We believe it necessary, however, to point out that the pending bill may create an inequality not intended by the Legislature. A judge who is retired or resigns and who is entitled to a pension under G. L. c. 32, § 65A or § 65B may elect, under § 65C, to receive a pension for life at a lesser annual rate with the provision that upon his death, two-thirds of his pension shall be paid to his widow for the remainder of her life. It seems clear to us that the Legislature did not intend that such a retired judge who is called to serve in a temporary capacity should receive a sum greater than another retired judge recalled for temporary service would receive. However, there appears to be an ambiguity in the bill in that such a judge who has elected to receive a lesser annual rate in order to provide for his widow under § 65 C would receive on a per diem basis an amount greater than a retired judge who did not make such an election by virtue of the fact that the “difference” would be greater. A similar situation might arise in the case of a retired judge who was appointed to a judicial office after having attained the age of sixty years. (See the third paragraph of G. L. c. 32, § 65A.)

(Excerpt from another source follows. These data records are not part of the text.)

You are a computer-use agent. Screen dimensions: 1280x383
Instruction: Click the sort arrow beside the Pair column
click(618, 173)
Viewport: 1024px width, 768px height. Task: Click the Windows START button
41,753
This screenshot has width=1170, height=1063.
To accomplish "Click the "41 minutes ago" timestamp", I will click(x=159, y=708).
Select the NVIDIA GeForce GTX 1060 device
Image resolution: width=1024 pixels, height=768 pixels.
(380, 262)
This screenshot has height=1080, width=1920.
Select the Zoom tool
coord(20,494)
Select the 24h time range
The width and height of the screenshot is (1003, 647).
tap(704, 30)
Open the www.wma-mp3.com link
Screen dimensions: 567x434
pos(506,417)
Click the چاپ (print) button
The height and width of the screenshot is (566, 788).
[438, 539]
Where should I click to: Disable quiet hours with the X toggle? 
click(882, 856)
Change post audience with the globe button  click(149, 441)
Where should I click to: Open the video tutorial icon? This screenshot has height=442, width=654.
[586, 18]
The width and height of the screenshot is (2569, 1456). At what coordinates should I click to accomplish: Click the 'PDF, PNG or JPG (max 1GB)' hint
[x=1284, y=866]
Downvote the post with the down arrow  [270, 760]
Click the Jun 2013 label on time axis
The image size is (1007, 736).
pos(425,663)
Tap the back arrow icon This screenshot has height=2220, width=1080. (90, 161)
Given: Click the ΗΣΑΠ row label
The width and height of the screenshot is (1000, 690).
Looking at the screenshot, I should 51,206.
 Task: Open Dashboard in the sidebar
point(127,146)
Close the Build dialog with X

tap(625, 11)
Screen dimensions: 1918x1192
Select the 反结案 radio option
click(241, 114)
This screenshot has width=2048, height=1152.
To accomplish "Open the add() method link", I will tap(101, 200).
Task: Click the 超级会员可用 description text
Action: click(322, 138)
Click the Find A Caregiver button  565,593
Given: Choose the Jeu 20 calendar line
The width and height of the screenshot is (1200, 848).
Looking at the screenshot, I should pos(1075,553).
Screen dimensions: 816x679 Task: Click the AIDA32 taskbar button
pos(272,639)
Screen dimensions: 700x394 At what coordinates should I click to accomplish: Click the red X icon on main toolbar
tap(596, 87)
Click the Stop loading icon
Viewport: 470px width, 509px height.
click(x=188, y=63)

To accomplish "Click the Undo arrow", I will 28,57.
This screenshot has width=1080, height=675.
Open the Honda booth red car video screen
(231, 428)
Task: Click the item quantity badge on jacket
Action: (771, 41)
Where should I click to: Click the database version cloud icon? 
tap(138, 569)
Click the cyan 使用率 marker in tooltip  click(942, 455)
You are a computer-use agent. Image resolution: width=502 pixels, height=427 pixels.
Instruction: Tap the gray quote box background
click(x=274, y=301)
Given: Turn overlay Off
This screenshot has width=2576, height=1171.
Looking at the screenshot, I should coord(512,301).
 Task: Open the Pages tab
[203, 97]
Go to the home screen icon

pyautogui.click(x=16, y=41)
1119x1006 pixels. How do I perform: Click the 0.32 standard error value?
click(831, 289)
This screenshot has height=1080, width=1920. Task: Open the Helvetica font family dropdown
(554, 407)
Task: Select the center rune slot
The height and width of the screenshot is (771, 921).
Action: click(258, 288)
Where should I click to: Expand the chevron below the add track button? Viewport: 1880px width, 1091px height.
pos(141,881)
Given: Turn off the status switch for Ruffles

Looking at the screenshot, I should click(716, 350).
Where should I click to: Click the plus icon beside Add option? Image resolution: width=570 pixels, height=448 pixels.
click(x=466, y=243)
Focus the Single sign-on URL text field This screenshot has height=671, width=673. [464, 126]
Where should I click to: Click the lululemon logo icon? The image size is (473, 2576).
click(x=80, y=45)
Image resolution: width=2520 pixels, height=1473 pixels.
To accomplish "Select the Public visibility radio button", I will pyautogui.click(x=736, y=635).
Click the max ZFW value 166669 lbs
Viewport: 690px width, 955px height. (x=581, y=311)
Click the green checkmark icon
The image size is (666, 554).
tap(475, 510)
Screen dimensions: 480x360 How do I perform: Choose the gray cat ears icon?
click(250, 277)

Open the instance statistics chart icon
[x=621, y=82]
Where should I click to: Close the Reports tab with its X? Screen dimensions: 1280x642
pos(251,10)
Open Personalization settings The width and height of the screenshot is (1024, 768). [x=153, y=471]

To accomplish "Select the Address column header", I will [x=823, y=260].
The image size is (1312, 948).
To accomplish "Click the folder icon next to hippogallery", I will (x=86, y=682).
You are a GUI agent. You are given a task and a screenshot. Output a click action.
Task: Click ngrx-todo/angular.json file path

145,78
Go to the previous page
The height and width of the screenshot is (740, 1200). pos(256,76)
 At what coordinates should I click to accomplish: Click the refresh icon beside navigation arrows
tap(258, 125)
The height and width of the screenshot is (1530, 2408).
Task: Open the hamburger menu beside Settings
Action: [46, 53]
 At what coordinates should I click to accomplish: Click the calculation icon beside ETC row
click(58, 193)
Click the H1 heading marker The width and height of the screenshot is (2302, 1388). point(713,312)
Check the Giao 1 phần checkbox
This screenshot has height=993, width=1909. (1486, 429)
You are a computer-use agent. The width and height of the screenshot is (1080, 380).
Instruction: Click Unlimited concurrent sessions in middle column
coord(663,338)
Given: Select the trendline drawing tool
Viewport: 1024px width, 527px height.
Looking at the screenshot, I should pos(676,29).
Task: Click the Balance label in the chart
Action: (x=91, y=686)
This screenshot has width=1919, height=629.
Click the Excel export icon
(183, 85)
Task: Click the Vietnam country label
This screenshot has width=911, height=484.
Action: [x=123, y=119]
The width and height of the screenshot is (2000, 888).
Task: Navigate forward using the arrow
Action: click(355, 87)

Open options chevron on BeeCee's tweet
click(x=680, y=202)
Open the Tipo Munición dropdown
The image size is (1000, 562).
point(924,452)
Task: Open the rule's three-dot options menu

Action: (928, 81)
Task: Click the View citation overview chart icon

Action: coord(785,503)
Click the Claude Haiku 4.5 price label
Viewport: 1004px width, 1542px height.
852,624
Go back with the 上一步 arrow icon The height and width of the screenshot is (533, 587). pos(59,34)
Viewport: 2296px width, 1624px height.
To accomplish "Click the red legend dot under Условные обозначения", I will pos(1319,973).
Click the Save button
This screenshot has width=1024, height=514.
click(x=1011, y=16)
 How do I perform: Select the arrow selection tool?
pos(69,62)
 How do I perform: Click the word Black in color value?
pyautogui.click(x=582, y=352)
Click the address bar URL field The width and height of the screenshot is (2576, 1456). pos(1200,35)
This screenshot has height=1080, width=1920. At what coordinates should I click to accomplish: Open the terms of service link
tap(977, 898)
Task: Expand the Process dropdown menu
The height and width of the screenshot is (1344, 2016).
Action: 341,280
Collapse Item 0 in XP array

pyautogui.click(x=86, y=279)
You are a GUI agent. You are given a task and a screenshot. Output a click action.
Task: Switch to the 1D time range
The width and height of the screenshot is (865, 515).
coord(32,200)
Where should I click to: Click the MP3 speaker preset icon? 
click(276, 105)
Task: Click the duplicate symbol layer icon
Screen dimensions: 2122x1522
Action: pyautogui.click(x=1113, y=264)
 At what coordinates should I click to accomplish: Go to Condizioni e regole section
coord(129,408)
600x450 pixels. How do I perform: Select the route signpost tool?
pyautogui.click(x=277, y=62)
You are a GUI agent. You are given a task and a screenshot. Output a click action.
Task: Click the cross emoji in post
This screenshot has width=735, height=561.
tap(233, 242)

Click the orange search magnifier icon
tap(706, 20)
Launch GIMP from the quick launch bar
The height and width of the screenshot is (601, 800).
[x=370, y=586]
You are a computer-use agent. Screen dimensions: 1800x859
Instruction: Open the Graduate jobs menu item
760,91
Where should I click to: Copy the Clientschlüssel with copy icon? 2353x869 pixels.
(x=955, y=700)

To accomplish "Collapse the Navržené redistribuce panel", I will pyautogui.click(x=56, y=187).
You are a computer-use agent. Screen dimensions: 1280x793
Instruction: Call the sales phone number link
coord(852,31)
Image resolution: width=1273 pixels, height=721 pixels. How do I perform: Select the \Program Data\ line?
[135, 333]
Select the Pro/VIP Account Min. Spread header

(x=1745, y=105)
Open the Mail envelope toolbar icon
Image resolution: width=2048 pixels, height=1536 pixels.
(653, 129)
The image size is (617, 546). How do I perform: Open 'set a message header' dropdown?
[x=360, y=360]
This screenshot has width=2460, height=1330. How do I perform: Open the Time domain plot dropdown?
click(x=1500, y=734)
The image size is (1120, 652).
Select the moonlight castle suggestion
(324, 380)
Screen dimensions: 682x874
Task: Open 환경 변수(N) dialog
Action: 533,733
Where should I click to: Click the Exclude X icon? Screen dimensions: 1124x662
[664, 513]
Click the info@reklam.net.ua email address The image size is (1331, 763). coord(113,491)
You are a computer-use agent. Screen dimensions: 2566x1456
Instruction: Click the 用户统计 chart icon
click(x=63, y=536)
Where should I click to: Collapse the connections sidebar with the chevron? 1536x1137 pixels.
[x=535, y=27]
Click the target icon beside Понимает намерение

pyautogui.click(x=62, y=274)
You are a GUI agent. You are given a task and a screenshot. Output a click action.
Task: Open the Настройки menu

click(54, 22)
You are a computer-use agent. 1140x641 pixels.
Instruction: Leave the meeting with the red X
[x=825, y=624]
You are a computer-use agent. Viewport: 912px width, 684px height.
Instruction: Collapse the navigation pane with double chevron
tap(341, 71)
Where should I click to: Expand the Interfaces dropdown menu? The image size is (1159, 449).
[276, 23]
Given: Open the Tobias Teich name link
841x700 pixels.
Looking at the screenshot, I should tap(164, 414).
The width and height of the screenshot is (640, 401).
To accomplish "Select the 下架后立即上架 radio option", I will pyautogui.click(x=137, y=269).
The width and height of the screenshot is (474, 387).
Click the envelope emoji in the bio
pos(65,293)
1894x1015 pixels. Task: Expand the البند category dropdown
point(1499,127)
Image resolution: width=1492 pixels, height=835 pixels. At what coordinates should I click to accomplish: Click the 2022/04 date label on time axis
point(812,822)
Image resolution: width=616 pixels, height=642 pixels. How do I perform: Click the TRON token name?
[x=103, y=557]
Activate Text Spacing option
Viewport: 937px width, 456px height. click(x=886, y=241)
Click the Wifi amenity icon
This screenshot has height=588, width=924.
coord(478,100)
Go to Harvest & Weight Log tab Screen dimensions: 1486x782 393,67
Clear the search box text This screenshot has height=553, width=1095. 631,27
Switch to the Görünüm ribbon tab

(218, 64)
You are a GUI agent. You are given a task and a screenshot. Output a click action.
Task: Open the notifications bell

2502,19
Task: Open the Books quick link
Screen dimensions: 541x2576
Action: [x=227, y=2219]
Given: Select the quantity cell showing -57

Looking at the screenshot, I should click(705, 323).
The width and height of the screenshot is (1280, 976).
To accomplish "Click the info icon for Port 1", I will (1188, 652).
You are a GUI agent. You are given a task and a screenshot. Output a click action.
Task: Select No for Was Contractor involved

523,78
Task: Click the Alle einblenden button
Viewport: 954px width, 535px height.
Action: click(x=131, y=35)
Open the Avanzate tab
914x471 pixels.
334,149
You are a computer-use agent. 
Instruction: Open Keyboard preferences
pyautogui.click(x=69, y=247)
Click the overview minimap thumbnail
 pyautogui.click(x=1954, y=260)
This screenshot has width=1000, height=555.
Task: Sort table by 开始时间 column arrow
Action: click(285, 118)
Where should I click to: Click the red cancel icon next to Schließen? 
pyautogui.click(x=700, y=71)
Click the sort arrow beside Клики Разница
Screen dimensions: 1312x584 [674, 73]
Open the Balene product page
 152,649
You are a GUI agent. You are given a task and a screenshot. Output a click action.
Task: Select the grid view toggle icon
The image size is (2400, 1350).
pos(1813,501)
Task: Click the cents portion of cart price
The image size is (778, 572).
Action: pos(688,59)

Subject to the foregoing clarification, we answer the second question, “Yes.”

G. Joseph Tauro.

Jacob J. Spiegel.

Paul C. Reardon.

Francis J. Quirico.

Robert Braucher.

Edward F. Hennessey.

The Boston Bar Association has also filed an amicus curiae brief. Both briefs have urged us to uphold the constitutionality of the pending bill.

For examples of statutory provisions for the temporary recall to active status of “retired” policemen or firemen, see G. L. c. 32, §§ 68, 69, 83, 83A and 85.

We note that the bill in many instances appears to use the words “resign” and “retire,” and variations thereof, interchangeably. Unlike the Federal system, it is of no consequence whether a judge of the Commonwealth chooses to “resign” or “retire.” Compare G. L. c. 32, §§ 65A-65C with 28 U. S. C. §§ 371-376 (1970). See Booth v. United States, 291 U. S. 339.